A few weeks after the infant was born, an MCFD social worker wrote a letter to B.C. Housing and a low-income housing provider requesting that the family be given priority on a waitlist for housing because all of the children were frequently ill with respiratory illnesses thought to be related to the mould in the house. A year later the family was still waitlisted for housing and had to move off reserve into a motel with the young children when the infant was one year old.
One day while the mother was at work, the children were being cared for by their father.
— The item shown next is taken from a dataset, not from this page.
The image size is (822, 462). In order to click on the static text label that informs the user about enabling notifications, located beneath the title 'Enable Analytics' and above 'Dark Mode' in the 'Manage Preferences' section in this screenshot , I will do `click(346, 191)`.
The infant was placed to sleep on an adult bed in the room, propped up with a pillow and covered with a blanket. The infant began to vomit and defecate. The infant’s breathing became noisy and irregular, and the infant became unresponsive. Emergency health services were called and took the infant to the hospital, where the infant was pronounced dead.


DPL said...

A lot of families have assorted problems but if kids are involved, its up to that ministry to sort out if conditions exist that puts the child at risk. and if at risk, they have the authority to remove the child. The procedure is pretty simple to understand. If the person doing the removal is in error, there must be a system that can reverse the decision. This government doesn't seem to care about those kids.

Anonymous said...

Does it bother anyone else that the animal slaughter in Whistler is garnering more outrage than the deaths of children in care?

Is it particularly galling just to me that the career politicos running for leadership will talk about the dead dogs, but not the dead kids?